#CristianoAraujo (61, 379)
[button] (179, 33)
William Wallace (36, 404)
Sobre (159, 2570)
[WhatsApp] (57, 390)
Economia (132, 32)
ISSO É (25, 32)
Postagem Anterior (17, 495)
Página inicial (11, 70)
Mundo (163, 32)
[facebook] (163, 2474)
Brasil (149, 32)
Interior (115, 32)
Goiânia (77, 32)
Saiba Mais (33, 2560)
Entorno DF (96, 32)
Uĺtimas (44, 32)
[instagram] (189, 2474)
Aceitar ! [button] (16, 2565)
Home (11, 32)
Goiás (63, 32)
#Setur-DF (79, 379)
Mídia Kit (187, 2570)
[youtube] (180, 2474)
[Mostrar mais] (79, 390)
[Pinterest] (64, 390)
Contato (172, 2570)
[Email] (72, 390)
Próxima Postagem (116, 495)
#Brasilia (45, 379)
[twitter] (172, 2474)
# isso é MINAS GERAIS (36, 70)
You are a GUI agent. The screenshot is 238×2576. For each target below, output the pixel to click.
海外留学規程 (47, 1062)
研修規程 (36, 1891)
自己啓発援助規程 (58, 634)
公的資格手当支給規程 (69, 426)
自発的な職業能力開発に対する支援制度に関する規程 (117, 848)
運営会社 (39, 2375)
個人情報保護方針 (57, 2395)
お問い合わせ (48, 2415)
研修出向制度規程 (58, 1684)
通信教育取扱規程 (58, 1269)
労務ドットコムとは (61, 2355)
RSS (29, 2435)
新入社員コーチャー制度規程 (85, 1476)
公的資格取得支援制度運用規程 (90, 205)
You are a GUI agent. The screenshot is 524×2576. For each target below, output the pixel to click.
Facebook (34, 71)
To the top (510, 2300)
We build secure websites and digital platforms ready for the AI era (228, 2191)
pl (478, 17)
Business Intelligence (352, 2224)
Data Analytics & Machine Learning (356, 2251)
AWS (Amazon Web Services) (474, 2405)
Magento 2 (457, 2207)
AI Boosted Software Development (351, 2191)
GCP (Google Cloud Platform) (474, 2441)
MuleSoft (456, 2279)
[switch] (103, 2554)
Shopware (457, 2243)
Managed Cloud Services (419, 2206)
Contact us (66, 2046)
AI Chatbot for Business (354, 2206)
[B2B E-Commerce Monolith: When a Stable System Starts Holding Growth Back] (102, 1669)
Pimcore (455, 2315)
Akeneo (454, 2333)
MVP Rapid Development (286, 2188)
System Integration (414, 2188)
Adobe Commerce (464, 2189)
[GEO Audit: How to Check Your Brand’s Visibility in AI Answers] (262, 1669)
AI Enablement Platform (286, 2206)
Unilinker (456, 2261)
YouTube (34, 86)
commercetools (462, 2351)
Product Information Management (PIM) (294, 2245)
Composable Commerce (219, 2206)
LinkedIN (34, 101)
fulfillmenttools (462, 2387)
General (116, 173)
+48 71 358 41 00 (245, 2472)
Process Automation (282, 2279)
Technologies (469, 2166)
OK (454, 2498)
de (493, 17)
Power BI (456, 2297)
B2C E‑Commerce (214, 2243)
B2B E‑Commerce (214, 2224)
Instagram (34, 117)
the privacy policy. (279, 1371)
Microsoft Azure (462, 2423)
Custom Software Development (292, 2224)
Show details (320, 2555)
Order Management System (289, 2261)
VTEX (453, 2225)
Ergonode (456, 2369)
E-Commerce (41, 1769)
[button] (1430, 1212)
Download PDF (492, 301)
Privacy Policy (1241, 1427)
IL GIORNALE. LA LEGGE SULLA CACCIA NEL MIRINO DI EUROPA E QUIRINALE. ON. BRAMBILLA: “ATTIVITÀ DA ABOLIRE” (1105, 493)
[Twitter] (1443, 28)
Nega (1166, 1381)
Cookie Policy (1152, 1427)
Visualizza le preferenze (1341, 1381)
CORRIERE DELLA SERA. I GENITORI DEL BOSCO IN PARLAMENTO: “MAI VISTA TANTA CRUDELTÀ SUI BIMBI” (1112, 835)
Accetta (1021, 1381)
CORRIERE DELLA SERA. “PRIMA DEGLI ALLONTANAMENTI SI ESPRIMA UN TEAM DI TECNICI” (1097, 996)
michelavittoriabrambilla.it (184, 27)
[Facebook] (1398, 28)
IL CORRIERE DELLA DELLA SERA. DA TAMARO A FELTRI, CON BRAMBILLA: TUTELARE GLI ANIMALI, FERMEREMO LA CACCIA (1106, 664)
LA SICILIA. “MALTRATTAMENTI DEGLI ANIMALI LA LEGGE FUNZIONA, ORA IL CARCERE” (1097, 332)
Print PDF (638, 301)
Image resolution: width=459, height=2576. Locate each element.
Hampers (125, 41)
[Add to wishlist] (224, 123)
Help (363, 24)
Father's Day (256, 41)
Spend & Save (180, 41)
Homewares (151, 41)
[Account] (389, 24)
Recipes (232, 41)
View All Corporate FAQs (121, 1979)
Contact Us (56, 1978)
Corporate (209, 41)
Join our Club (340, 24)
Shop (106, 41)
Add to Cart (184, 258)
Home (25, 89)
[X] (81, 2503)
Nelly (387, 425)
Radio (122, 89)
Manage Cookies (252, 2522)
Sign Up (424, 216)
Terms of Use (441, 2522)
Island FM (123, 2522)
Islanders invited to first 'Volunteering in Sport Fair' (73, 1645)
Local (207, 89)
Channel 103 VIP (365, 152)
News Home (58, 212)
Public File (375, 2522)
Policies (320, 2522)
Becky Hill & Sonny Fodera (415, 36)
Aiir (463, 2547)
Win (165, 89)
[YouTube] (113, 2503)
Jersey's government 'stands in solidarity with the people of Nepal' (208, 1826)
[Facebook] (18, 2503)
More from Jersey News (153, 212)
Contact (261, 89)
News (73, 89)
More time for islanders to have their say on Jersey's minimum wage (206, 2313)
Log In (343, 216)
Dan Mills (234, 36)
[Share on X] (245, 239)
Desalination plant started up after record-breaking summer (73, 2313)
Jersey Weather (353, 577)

----------------------------------------

• THE PROBLEM: Search the entries for the word "System", then list each line that holds it.

• OUTPUT FOR THIS EXERCISE:
[B2B E-Commerce Monolith: When a Stable System Starts Holding Growth Back] (102, 1669)
System Integration (414, 2188)
Order Management System (289, 2261)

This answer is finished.